■ Excerpt:
◇ ◇ ◇ ◇ ◇ ◇ ◇
Adelante Andalucía () was an electoral alliance formed by Podemos Andalusia, United Left/The Greens–Assembly for Andalusia, Andalusian Left and Andalusian Spring to contest the 2018 Andalusian regional election. The latter two parties were created in the wake of the dissolution of the Andalusian Party.

After announcing their intention to leave Podemos in February 2020, Teresa Rodríguez and the rest of the ex-Podemos parliamentarians affiliated with Anticapitalistas were subject to an expulsion from their parliamentary group in October 2020. The party was eventually refounded as a left-wing nationalist organisation in June 2021.

History 
In 2017, Podemos Andalusia and United Left/The Greens–Assembly for Andalusia (IULV-CA) began to work on a joint roadmap in the Andalusian Parliament. The plan involved acting as a strong opposition to the PSOE of Andalusia and the President of the Andalusian Regional Government, Susana Díaz. The coalition began to take shape in March and April 2018, with talks on running together in the following elections. The talks were joined by the ecologist party Equo as well as various Andalusian nationalist parties, such as Andalusian Spring and Andalusian Left. The coalition was officially presented in June 2018, holding its first event in the city of Córdoba.
◇ ◇ ◇ ◇ ◇ ◇ ◇
■ Click-target data:

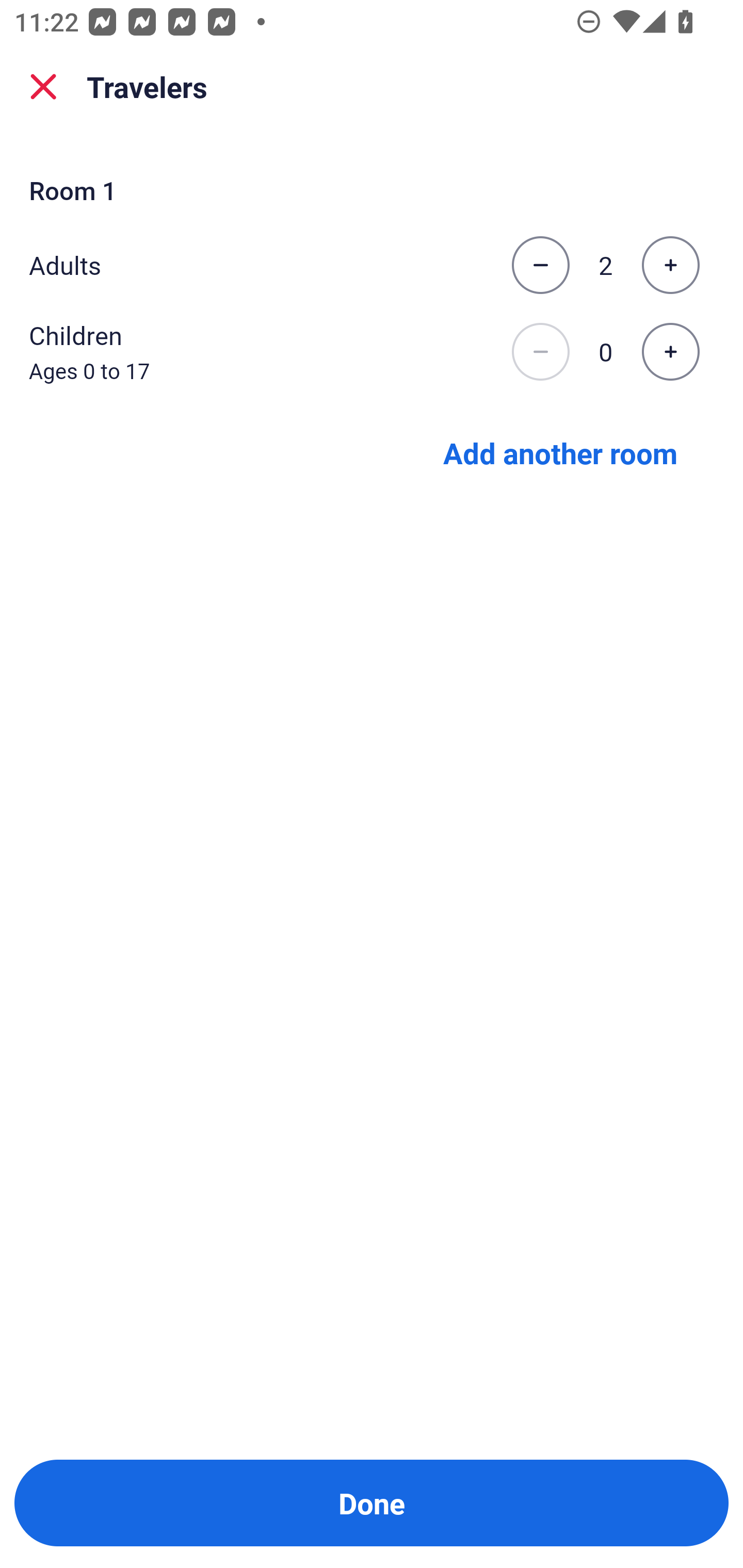
close (43, 86)
Decrease the number of adults (540, 264)
Increase the number of adults (670, 264)
Decrease the number of children (540, 351)
Increase the number of children (670, 351)
Add another room (560, 452)
Done (371, 1502)
Given the description of an element on the screen output the (x, y) to click on. 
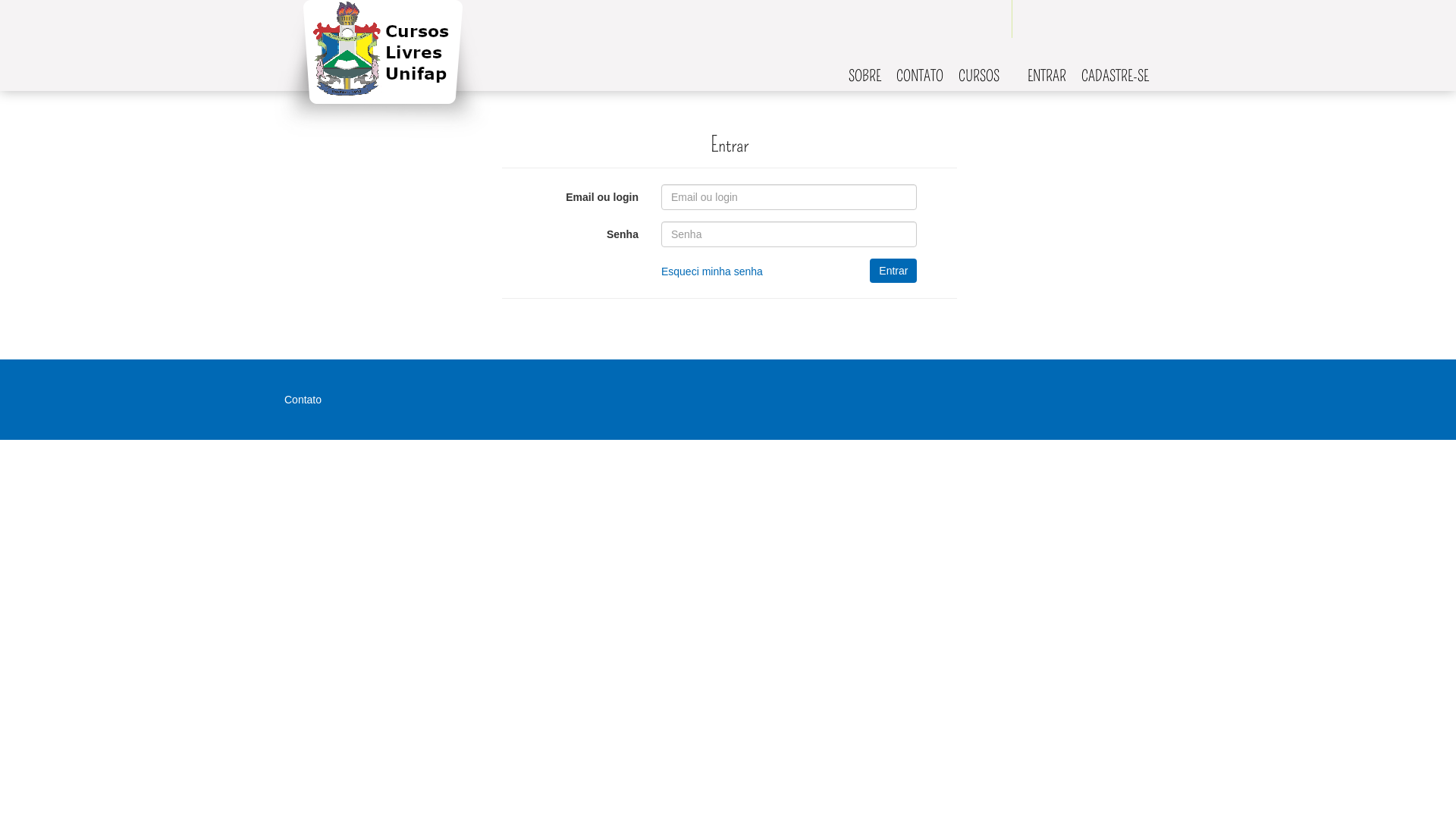
Esqueci minha senha Element type: text (711, 271)
ENTRAR Element type: text (1046, 75)
CONTATO Element type: text (919, 75)
CADASTRE-SE Element type: text (1114, 75)
CURSOS Element type: text (978, 75)
Contato Element type: text (302, 399)
Entrar Element type: text (892, 270)
SOBRE Element type: text (864, 75)
LOCALHOST Element type: text (381, 69)
Given the description of an element on the screen output the (x, y) to click on. 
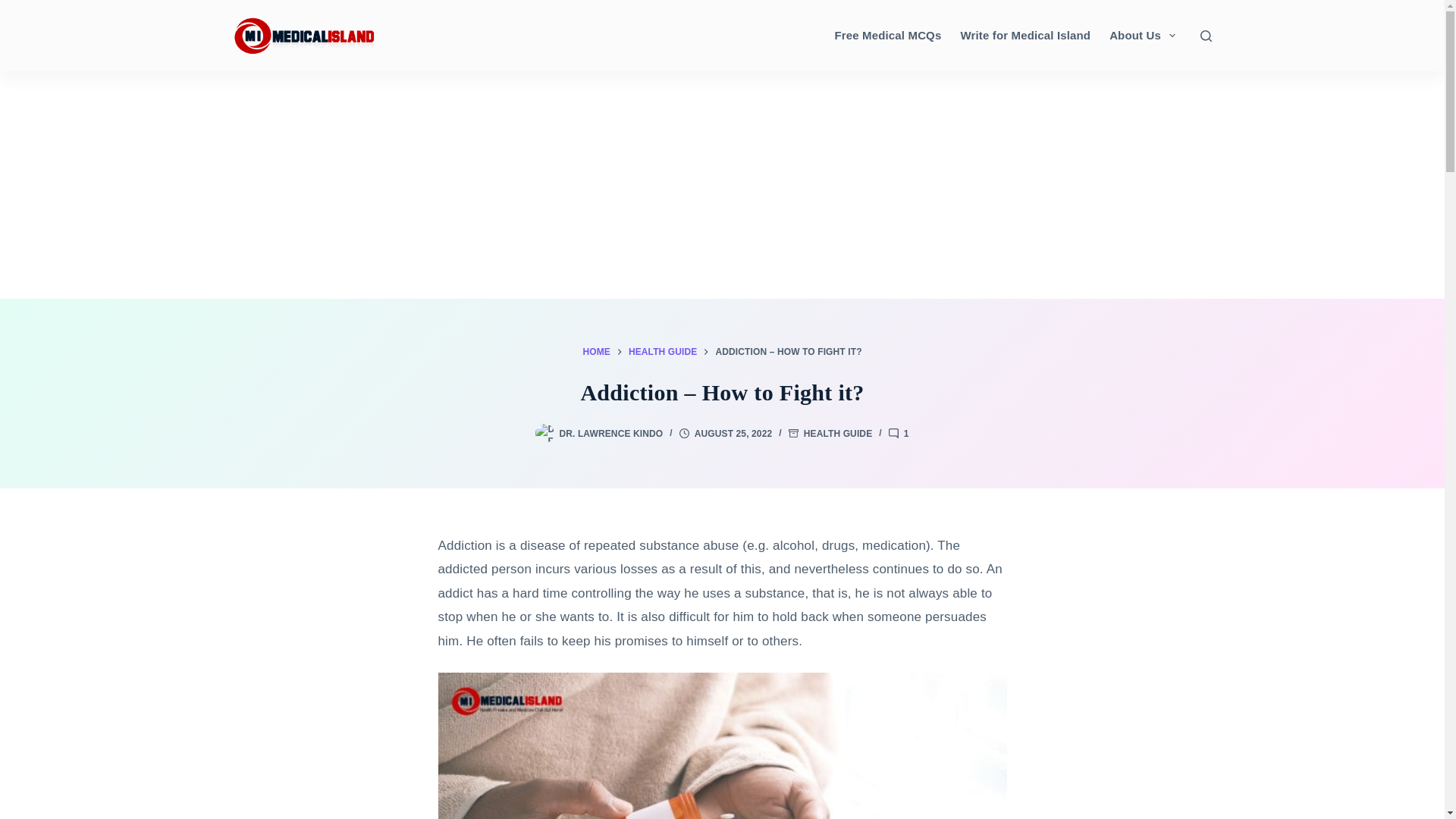
Guest Post (1025, 35)
HOME (596, 351)
About Us (1142, 35)
HEALTH GUIDE (837, 433)
Skip to content (15, 7)
HEALTH GUIDE (662, 351)
Write for Medical Island (1025, 35)
www.medicalmcqs.com (887, 35)
Free Medical MCQs (887, 35)
DR. LAWRENCE KINDO (610, 433)
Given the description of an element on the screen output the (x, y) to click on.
◇ ◇ ◇ ◇ ◇ ◇ ◇
■ Work instructions:
[1] Copy the passage on Adelante Andalucía word for word, between "Adelante Andalucía ()" and "in June 2021.", inclusive.
[2] Report every line of the records that contains the string "Decrease", matching case exactly.

■ Response list:
[1]
Adelante Andalucía () was an electoral alliance formed by Podemos Andalusia, United Left/The Greens–Assembly for Andalusia, Andalusian Left and Andalusian Spring to contest the 2018 Andalusian regional election. The latter two parties were created in the wake of the dissolution of the Andalusian Party.

After announcing their intention to leave Podemos in February 2020, Teresa Rodríguez and the rest of the ex-Podemos parliamentarians affiliated with Anticapitalistas were subject to an expulsion from their parliamentary group in October 2020. The party was eventually refounded as a left-wing nationalist organisation in June 2021.

[2]
Decrease the number of adults (540, 264)
Decrease the number of children (540, 351)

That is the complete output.